The phoebes under the car port roof are about to fledge. They’re kind of hard to see, because the nest is up on a ledge and a little back. The angle isn’t good. But I can see the adults flying in with food,
So I’ve decided I want to be there when it happens. I want to see the phoebes fledge. Of course, most of the time I have somewhere else I need to be—working, eating breakfast, going to class, labeling trees—but I’m trying to maximize my chances. About the only time I have where I can really be any place I like is when I do my homework, so I’m doing my homework on the corner of the porch, by the wheelchair ramp, where I can see the nest.
So I was sitting there today and this man drives up, gets out, and walks into the office. The phoebe sat in the lilac bush and cheeped at him irritably, but I don’t think he noticed. When he came out again, a few minutes later, he was carrying a pamphlet. He’s a prospective student, I guess. He’ll be starting next February—and I won’t be a yearling anymore. That’s strange to think about, that of course I won’t always be a yearling, I won’t always be the new kid here. For that man who ignored the phoebe, I’m the mysterious one in the Harry Potter robe.
And honestly I think I may have a claim to a certain kind of magic, because that man didn’t notice the phoebe even though she was talking to him, and I did. I’m not a birder or anything—I didn’t even know they were phoebes until Rick told me, I didn’t even know there was any such thing as a phoebe. But I can see things now that other people can’t see. I’m sitting here in my wizard’s robes watching something that is invisible to ordinary men.

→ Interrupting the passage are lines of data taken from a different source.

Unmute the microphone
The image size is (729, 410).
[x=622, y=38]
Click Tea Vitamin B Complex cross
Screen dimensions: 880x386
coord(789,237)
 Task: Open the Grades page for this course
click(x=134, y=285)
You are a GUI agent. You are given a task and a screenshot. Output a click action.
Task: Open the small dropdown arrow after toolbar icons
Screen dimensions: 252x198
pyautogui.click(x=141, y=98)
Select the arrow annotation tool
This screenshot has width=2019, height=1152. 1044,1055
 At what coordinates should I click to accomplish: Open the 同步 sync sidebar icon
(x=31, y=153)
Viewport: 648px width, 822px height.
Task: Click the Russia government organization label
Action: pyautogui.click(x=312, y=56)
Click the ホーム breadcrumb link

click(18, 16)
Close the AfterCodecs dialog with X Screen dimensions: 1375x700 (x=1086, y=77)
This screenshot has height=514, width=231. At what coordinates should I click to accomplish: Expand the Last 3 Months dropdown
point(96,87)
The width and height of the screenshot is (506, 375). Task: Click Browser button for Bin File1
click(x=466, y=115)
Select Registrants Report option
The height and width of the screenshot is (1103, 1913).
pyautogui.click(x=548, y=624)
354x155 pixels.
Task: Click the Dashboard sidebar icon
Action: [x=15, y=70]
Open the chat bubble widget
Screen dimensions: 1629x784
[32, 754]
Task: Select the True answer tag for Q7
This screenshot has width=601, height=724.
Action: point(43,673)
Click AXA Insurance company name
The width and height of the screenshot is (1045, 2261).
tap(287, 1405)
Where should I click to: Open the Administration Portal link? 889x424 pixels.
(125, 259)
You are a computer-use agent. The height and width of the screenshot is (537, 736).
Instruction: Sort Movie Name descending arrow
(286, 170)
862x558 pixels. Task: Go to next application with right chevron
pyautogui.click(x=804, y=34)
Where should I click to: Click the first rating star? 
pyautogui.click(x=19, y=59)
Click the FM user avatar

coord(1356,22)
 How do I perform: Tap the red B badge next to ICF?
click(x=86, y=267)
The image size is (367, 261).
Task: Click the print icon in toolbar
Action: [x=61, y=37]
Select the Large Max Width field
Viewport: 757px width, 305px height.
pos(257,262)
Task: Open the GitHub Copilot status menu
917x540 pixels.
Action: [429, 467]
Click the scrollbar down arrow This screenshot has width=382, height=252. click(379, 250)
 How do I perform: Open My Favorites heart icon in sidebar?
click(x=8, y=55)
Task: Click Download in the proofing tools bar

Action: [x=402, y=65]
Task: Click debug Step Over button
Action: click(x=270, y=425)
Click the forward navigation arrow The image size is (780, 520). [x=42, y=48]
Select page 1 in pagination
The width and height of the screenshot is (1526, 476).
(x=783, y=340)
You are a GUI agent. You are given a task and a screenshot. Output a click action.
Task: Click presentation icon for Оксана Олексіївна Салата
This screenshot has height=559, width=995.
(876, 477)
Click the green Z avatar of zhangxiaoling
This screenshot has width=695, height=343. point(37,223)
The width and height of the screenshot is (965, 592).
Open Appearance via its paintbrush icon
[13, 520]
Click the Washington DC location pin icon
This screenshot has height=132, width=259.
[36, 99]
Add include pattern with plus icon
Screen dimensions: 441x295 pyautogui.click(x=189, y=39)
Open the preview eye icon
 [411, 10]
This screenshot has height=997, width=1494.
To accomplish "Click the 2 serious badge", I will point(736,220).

But at the same time, I hardly know anything. I’ve been watching the other newbies gradually choose up masters, get started on various courses of study…and there’s a difference between us and the senior students. It’s like they take knowing certain things for granted that we don’t even know at all yet. Dan has finally persuaded Kit to start teaching him on viola—he took lessons as a kid, apparently, and remembers how to play some songs. He sounds ok. But he’s going to have to work for a while just to get good enough at producing sound where he really sounds like a professional. Maryanne is in her second year and studying guitar. I don’t know how good she was when she started here, maybe she always sounded great, but that’s not really my point. My point is that she’s busy figuring out how the guitar fits into her work as a therapist. She doesn’t talk about it much, but when she does she says things like “at first you need a teacher to learn about the guitar. Then, the guitar becomes the teacher.” There’s a qualitative difference, maybe as big as the difference between that man who didn’t notice the phoebe and me.
I’m thinking again about how all these different subjects relate to each other, how they are “ways in,” as Allen said. I know how athletics is a way in. I’ve found that way in myself while I’m running. And obviously spirit and magic both are—though I still don’t know how Allen’s magic of perception manipulation and Kit’s magic of causing practical change in accordance with the will are actually the same thing. And healing has been linked to magic going way back in history. But how, exactly, does healing relate to spirit? And where do art and craft fit in?
Art I think I can get. Maybe. I’m thinking about how I feel when I draw or paint. Not all the time, but sometimes, I feel different. Calmer, more focused. I find things, sometimes when I paint. This come out of my hands that I didn’t know were in there. I think, maybe, if I spent a lot of time in that calm, focused place, and really paid attention, it could teach me something.